The dark history of IQ tests
by Lee Ho Sung
IQ 테스트는 특수교육이 필요한 사람들을 구분하기 시작했지만 사람들의 등급을 나누는 목적으로 오용되었다. IQ 테스트는 사람의 일반적인 지능과 잠재력을 평가할 수 없다.
In 1905, psychologists Alfred Binet and Théodore Simon designed a test to determine which children required individualized attention in France. Their method formed the basis of the IQ test.
In the late 19th century, researchers hypothesized that general intelligence could be measured by cognitive abilities like verbal reasoning, working memory, and visual-spatial skills.
Simon and Binet designed a set of tests to measure each of these abilities and combine them into a single score. Dividing someone’s score by their age and multiplying the result by 100 yielded the intelligence quotient or IQ.
Today, a score of 100 represents the average of a sample population, with 68% of the population scoring within 15 points of 100. They believe that the evaluated skills would reflect general intelligence. But, there’s no single agreed-upon definition of general intelligence.
What started for students who needed academic help quickly became used to sort people in other ways, often in deeply flawed ideologies.
One of the first large-scale implementations of IQ tests occurred in the United States during WWI. The military used it to sort recruits and screen them for officer training. At that time, many believed eugenics, the idea that desirable and undesirable genetic traits could and should be controlled in humans through selective breeding. The idea that intelligence was not only fixed and inherited, but also linked to a person’s race caused many problems.
Without considering that many of the recruits tested for the military were new immigrants to the United States who lacked formal education or English language exposure, scientists created an erroneous intelligence hierarchy of ethnic groups.
In 1924, the state of Virginia allowed for the forced sterilization of people with low IQ scores. In Nazi Germany, the government authorized the murder of children based on low IQ.
Following the Holocaust and the Civil Rights Movement, the discriminatory uses of IQ tests were challenged on both moral and scientific grounds.
Scientists began to gather evidence of environmental impacts on IQ. For example, new generations scored consistently higher on old tests than each previous generation. This phenomenon, known as the Flyll Effect, happened too fast to be caused by inheritance effects. Instead, it caused by environmental changes - improved education, better healthcare, and better nutrition.

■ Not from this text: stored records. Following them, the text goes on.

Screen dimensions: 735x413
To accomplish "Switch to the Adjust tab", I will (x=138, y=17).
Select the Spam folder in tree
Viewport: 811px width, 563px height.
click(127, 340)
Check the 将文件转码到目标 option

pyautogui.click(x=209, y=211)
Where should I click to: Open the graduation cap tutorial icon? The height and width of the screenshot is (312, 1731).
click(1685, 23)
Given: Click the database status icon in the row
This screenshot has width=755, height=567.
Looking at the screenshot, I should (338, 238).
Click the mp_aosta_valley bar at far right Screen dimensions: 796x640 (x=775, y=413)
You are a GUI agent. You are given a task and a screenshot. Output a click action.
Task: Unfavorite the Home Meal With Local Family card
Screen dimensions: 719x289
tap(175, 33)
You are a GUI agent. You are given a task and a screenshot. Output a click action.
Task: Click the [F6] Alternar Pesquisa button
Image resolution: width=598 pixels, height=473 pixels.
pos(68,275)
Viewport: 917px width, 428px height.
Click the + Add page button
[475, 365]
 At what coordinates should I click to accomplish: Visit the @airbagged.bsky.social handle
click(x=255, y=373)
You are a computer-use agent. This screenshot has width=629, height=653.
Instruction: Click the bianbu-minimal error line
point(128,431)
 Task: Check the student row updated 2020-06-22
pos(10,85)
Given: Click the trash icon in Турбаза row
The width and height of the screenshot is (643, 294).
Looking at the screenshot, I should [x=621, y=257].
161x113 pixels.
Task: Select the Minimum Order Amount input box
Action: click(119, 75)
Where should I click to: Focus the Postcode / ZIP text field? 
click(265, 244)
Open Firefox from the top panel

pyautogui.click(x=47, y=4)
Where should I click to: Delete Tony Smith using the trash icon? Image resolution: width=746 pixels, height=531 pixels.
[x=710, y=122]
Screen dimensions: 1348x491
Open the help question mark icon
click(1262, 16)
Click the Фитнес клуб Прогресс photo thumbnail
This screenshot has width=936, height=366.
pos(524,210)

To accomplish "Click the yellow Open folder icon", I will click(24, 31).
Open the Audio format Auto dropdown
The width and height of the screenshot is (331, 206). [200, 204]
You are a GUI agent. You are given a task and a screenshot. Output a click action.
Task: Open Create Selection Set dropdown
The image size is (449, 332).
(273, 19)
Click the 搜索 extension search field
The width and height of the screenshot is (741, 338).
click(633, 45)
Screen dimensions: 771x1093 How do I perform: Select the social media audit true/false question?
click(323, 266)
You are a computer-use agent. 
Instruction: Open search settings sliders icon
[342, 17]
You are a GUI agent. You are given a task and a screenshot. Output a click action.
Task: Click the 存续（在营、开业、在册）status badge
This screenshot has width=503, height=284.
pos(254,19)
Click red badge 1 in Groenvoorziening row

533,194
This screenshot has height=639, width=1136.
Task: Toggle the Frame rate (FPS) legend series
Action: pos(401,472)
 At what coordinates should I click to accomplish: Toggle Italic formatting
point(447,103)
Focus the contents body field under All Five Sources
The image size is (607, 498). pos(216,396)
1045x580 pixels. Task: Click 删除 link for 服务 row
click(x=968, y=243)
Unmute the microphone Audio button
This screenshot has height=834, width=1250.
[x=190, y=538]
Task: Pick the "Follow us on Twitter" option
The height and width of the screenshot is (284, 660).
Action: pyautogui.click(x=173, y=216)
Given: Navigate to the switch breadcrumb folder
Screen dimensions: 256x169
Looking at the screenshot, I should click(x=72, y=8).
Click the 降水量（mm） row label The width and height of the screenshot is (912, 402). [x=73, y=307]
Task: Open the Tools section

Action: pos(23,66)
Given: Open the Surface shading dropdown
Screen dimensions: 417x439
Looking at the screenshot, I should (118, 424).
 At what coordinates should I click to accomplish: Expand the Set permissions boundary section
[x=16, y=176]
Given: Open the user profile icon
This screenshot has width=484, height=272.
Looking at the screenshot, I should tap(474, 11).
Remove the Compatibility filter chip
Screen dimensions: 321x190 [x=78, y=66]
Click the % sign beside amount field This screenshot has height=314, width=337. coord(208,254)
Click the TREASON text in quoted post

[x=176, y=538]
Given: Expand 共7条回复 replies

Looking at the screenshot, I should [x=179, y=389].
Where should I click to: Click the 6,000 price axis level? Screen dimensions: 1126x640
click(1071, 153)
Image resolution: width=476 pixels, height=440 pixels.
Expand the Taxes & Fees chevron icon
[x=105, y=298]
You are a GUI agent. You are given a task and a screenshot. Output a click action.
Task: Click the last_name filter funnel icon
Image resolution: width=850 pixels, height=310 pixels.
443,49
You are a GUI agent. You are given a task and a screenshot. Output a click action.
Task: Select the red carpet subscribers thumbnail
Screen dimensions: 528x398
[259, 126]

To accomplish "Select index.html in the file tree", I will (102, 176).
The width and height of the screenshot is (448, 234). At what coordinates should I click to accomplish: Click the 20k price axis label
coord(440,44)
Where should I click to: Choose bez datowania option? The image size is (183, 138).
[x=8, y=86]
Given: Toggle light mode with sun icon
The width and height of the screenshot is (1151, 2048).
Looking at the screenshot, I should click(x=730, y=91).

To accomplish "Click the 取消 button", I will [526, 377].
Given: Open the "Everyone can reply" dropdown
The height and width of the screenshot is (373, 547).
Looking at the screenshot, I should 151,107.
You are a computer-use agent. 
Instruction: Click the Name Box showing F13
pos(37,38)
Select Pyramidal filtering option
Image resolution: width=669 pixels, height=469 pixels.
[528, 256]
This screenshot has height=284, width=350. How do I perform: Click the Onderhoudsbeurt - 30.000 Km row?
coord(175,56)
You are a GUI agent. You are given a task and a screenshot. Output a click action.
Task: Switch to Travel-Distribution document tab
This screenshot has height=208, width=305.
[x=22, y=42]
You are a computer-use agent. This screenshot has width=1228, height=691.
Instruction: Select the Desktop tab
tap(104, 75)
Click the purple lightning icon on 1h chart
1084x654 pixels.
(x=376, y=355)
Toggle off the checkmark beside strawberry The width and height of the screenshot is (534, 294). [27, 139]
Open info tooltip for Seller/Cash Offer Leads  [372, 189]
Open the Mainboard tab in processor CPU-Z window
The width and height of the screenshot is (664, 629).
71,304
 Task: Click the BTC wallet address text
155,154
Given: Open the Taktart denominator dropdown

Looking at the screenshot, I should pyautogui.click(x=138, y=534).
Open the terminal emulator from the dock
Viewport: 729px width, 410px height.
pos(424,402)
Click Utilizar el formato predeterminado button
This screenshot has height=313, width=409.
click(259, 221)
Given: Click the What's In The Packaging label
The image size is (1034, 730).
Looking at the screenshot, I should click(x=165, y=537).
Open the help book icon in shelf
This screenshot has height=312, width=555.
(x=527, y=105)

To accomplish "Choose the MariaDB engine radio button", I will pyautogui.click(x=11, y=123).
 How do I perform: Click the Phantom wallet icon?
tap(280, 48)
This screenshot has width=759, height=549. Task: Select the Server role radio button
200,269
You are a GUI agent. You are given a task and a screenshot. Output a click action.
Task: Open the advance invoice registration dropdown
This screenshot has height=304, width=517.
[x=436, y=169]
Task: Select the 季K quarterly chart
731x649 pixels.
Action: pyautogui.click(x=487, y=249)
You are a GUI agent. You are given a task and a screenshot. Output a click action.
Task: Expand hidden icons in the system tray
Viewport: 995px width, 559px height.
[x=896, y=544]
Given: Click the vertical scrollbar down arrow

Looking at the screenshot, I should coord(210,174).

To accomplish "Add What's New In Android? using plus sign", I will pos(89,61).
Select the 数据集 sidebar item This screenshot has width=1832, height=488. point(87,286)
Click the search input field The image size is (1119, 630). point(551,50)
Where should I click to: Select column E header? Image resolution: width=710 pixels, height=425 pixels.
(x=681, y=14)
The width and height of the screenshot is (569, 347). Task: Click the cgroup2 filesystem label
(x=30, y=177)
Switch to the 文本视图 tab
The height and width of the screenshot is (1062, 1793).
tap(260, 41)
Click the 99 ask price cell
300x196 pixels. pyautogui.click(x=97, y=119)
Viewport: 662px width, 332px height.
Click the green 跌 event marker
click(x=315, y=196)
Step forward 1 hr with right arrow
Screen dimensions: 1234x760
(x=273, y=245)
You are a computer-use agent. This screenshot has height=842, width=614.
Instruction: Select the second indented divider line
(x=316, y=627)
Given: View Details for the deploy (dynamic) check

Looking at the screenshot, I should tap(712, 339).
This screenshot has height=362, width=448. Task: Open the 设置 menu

In the mid-twentieth century, psychologists also tried to use IQ tests to evaluate psychiatric conditions rather than general intelligence. But today, they are no longer used to diagnose mental conditions. Because a practice later research found IQ test does not yield clinically useful information.
But a similarly questionable practice using subtest scores is still sometimes used to diagnose learning disabilities, against the advice of many experts. Psychologists around the world still use IQ tests to identify an intellectual disability, and the results can be used to determine appropriate educational support, job training, and assisted living.
IQ test results have been used to support horrific policies and scientifically baseless ideologies. That doesn’t mean the test itself is worthless - in fact, it is useful for measuring the reasoning and problem-solving skills. But that isn’t the same as measuring a person’s potential.
More and more researchers agree that a single numerical score can not categorize individuals.